__WHAT IS NEEDED__: Using the text about the cyclist, decide whether each statement agrees with it. Answer yes or no for each, and quote the deciding words. (a) Racette was driving a car home from work when he spotted the overturned vehicle. (b) Breberg had been trapped for 18 hours before Racette found her. (c) Racette hopes to study psychology in college.

__TEXT PROVIDED__:
╔══

Although Minnesotans love winter sports, bicycling in the cold is more than most are willing to endure. Thank goodness that wasn't the case for Geoff Racette.

As Racette, 20, biked home from work on Saturday, he spotted what no cars or truck on the road could see: a sport-utility vehicle on its side in a shallow pond. Rather than riding on, Racette stopped to investigate, an act a Plymouth police captain credits with saving Nancy Breberg's life.

The 67-year-old Centerville woman had been trapped for 18 hours with her feet in cold water when Racette stumbled upon her. She told him she was diabetic, so he crawled inside the vehicle through a back window and fed her his snack food. He then called 911, raced back to the road and flagged down a passerby to wait for police while he remained with Breberg.

The accident happened Friday evening as Breberg was searching for a St. Louis Park hotel where her husband's club was meeting for dinner. When she didn't show, Ron Breberg feared his wife might have had an insulin reaction. As the hours passed, he prayed for the best, but feared the worst.

He says Racette was an answer to those prayers. Nancy Breberg was taken to a hospital in Robbinsdale, then transferred to Hennepin County Medical Center, where she continues to recover. A doctor said she couldn't have survived the elements much longer.

Racette, who works at a supermarket, is saving money to attend college, where he hopes to study psychology. He dismisses being called a hero, saying, "I didn't do anything that anyone else wouldn't do."

But this humble young man on two wheels deserves all the praise we can heap. His actions on Saturday likely averted a tragedy. That makes him a hero in our book.

╚══

__ENTRIES SUPPLIED__:
╔══

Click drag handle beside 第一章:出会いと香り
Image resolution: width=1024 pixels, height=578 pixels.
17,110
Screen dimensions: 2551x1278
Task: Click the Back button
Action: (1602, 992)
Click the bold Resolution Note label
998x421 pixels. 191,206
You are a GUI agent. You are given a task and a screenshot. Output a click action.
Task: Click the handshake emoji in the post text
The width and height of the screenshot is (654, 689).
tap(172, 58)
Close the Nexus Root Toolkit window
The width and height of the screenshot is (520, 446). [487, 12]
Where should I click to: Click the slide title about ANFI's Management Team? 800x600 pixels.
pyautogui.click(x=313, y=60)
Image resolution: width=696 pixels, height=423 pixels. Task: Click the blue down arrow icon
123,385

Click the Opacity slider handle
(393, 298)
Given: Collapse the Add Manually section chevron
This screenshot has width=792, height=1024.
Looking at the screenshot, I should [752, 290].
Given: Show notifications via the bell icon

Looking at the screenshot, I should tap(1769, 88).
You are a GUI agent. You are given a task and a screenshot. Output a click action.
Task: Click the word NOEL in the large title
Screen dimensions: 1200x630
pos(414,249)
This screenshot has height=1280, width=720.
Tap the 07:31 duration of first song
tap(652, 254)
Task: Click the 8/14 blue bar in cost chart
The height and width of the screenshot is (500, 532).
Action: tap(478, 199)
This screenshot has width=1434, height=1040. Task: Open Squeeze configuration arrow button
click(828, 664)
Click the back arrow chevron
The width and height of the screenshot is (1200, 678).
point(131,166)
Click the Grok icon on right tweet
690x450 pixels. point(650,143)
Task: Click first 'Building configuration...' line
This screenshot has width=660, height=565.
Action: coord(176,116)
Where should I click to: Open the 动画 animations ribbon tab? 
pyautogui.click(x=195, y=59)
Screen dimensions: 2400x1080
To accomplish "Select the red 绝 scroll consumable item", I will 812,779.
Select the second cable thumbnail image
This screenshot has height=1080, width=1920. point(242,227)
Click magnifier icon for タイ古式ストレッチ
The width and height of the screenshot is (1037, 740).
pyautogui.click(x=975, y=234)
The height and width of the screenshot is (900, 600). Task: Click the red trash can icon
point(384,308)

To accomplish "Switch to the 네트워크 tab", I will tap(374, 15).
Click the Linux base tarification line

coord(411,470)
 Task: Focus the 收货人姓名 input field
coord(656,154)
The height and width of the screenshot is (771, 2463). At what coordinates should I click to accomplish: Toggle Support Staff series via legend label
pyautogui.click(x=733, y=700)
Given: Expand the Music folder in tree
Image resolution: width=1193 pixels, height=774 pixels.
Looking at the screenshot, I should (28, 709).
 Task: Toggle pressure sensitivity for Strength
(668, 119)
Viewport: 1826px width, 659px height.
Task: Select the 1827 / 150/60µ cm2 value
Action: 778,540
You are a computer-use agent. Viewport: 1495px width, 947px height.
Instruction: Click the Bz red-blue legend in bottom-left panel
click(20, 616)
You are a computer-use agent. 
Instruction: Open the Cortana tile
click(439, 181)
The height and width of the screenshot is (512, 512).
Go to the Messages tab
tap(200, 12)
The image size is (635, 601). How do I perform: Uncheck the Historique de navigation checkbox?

╚══

__OUTPUT FOR THIS TASK__:
(a) No: "As Racette, 20, biked home from work on Saturday"
(b) Yes: "had been trapped for 18 hours with her feet in cold water"
(c) Yes: "where he hopes to study psychology"